Second Potential Supermoon Found Outside The Solar System, And It's Huge

Artist's impression of (left to right) Kepler 1708, Kepler 1708b-i and Kepler 17086, a sunlike star, a moon between the size of Earth and Neptune and a planet slightly smaller than Jupiter. 1708b-i is still to be confirmed, but if real would revolutionize our thinking about the potential size of moons. Image Credit: Helena Valenzuela Widerström

For only the second time, astronomers have found what they think is a moon orbiting a planet, orbiting a star that is not the Sun. Like the first potential exomoon, it is gigantic – larger than half the planets in the Solar System. Confirmation could take a while, but the first possible discovery is now looking like part of a pattern, rather than a mistake or a bizarre one-off.

More than 4,000 planets have now been confirmed around other stars, and thousands more candidates are yet to be verified. Since moons greatly outnumber planets in our own Solar System, an abundance of satellites in the galaxy makes intuitive sense. Indeed, the prospects for finding life close enough to study with future generations of telescopes may be higher on moons than planets by sheer weight of numbers.

This is all pretty speculative, however, because existing techniques are unlikely to find most moons. However, in 2017 Columbia University's Cool Worlds team reported signs of a planet-sized object that appeared to be associated with an even larger planet. Now in Nature Astronomy, the same team announce they've done it again.

The exomoon candidate is suspected to orbit Kepler 1708b, a not quite Jupiter-sized planet 5,500 light-years away. We are sure Kepler 1708b exists because the Kepler Space Telescope witnessed strong dips in brightness as it passed in front of the star Kepler 1708.

In examining these dips Dr David Kipping and co-authors found them accompanied by smaller dips consistent with a moon about 12 planetary radii away (between Europa and Ganymede in the Jovian system).

“It’s a stubborn signal,” said Dr Kipping in a statement. “We threw the kitchen sink at this thing but it just won’t go away,”

If real, Kepler 1708b-i, as the moon would be called, has a radius 2.6 times Earth's – making it a probable gas world rather than a rocky object.

Compared to a system whose largest moon is Ganymede – 60 percent smaller than the Earth and not much bigger than Neptune's own moon Triton – the idea of a moon this large is hard to wrap our heads around. The paper considers the possibility Kepler 1708b-i was once a planet of its own, captured after a close encounter.

Such an event is unlikely, but with enough systems out there even odd things are bound to happen now and then, and currently, the supermoons might be the only ones we can find. “The first detections in any survey will generally be the weirdos,” Kipping said. 

The first detections are also likely to be questionable ones – after all, we don't yet know exactly what sort of signal to expect. “It might just be a fluctuation in the data, either due to the star or instrumental noise,” said Professor Eric Agol of the University of Washington, who was not involved in the study.

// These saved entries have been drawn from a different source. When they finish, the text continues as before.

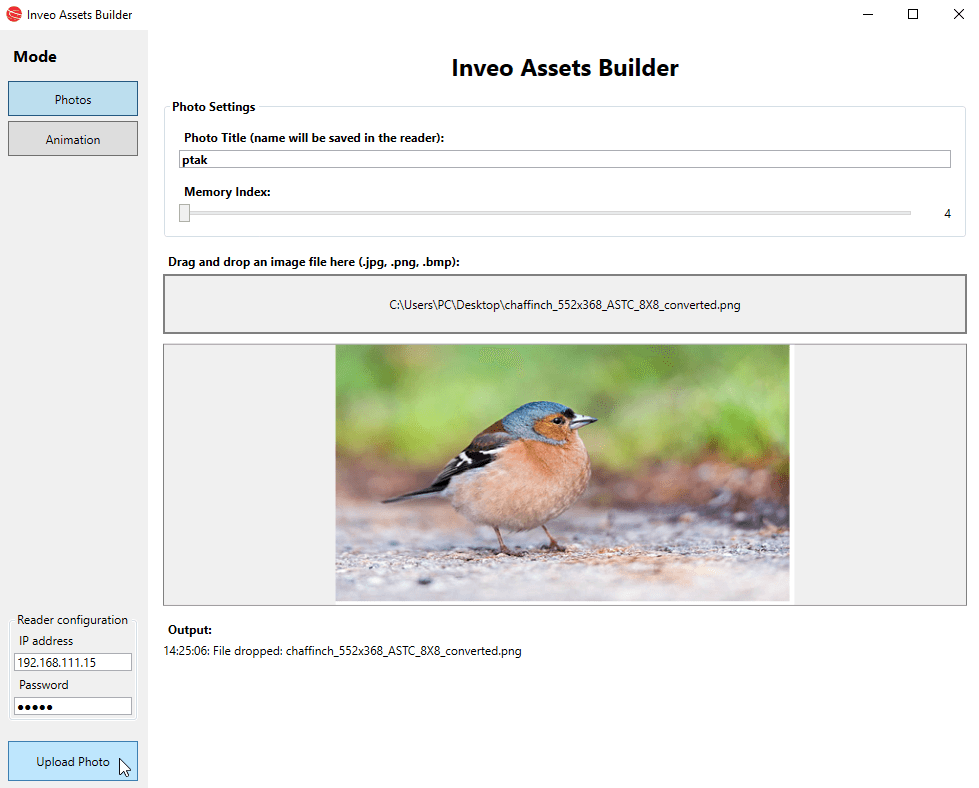Image resolution: width=979 pixels, height=788 pixels.
Task: Maximize the Inveo Assets Builder window
Action: [x=912, y=15]
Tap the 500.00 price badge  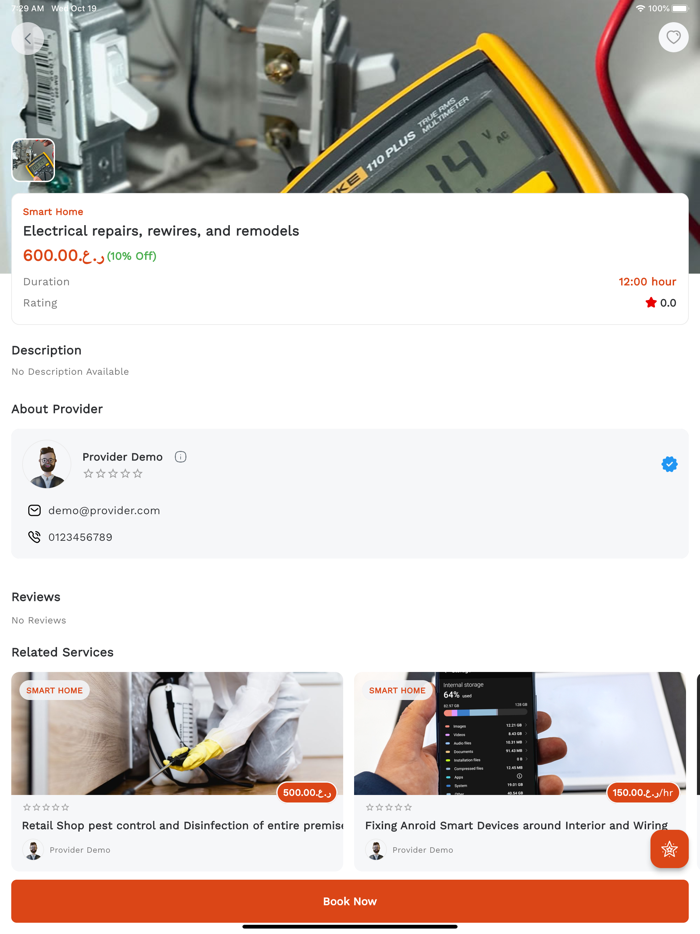coord(307,793)
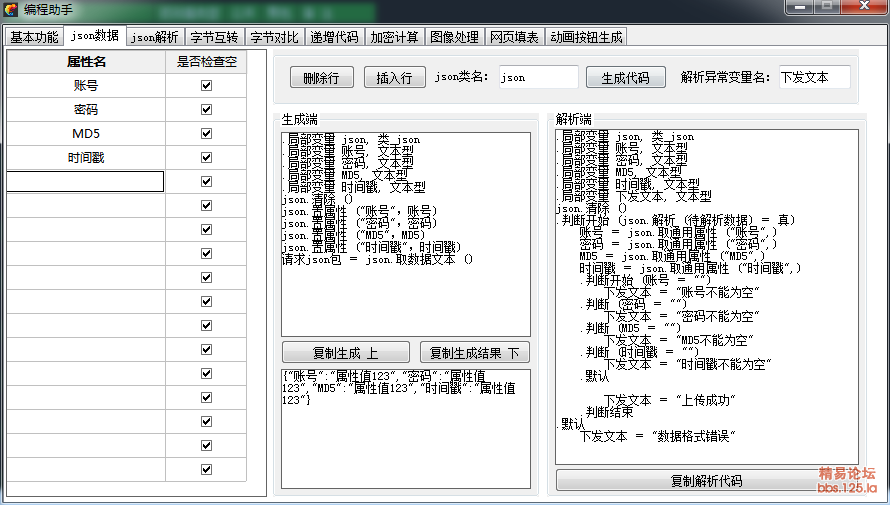
Task: Open the 图像处理 tab
Action: click(454, 37)
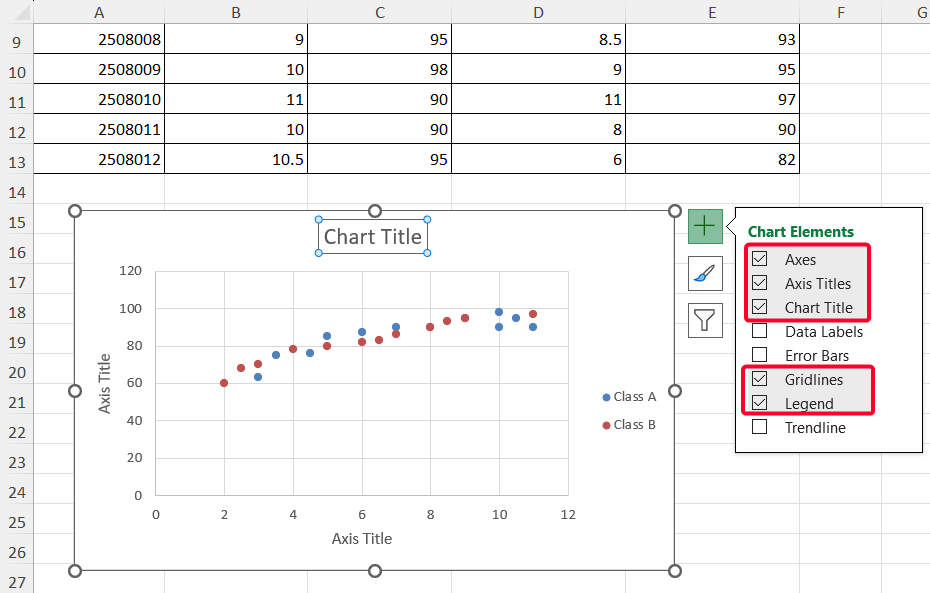Click the chart's top-right corner resize handle
Viewport: 930px width, 593px height.
tap(674, 211)
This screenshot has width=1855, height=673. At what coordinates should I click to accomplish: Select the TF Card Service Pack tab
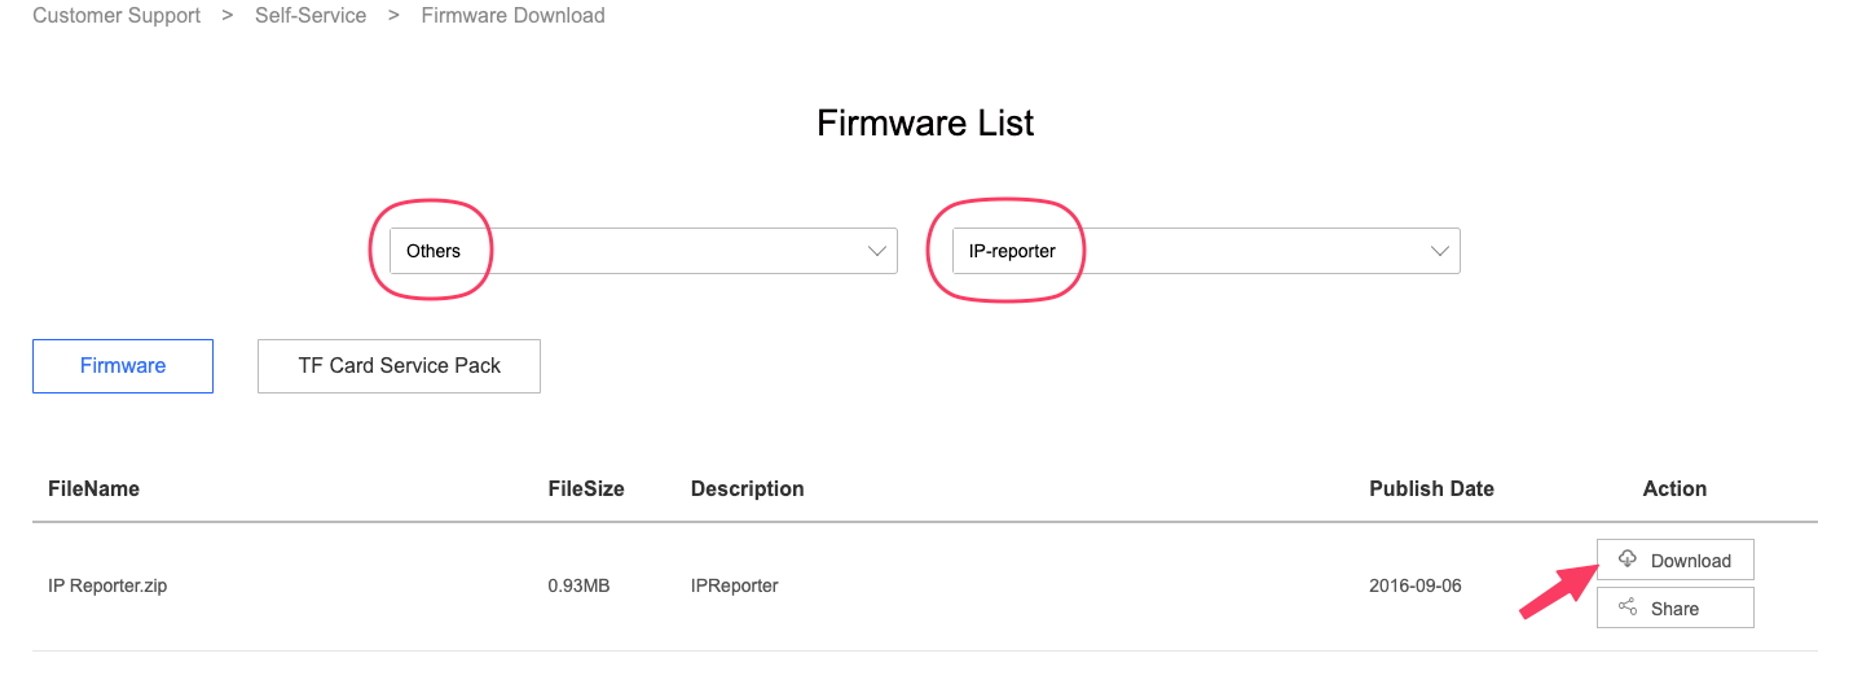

However, the team is more confident. 

Confirmation will require the use of the limping Hubble Telescope or perhaps the newly launched JWST, but getting precious time on either won't be easy. Even if that can be secured, opportunities will only occur every two years, when Kepler-1708b transits, and we must hope the alignment of star, planet, and moon allow detection.

Kipping's team previously claimed Kepler 1625b has a Neptune-sized moon, but their case remains disputed. One earlier possible exomoon has also been reported. However, in that case, all we know is the mass ratio of the object and a larger body it orbits – the pair could be moon and planet or planet and star. Since that question will probably never be resolved, Kipping's candidates are the leaders to be the first confirmed moons beyond our Sun's influence.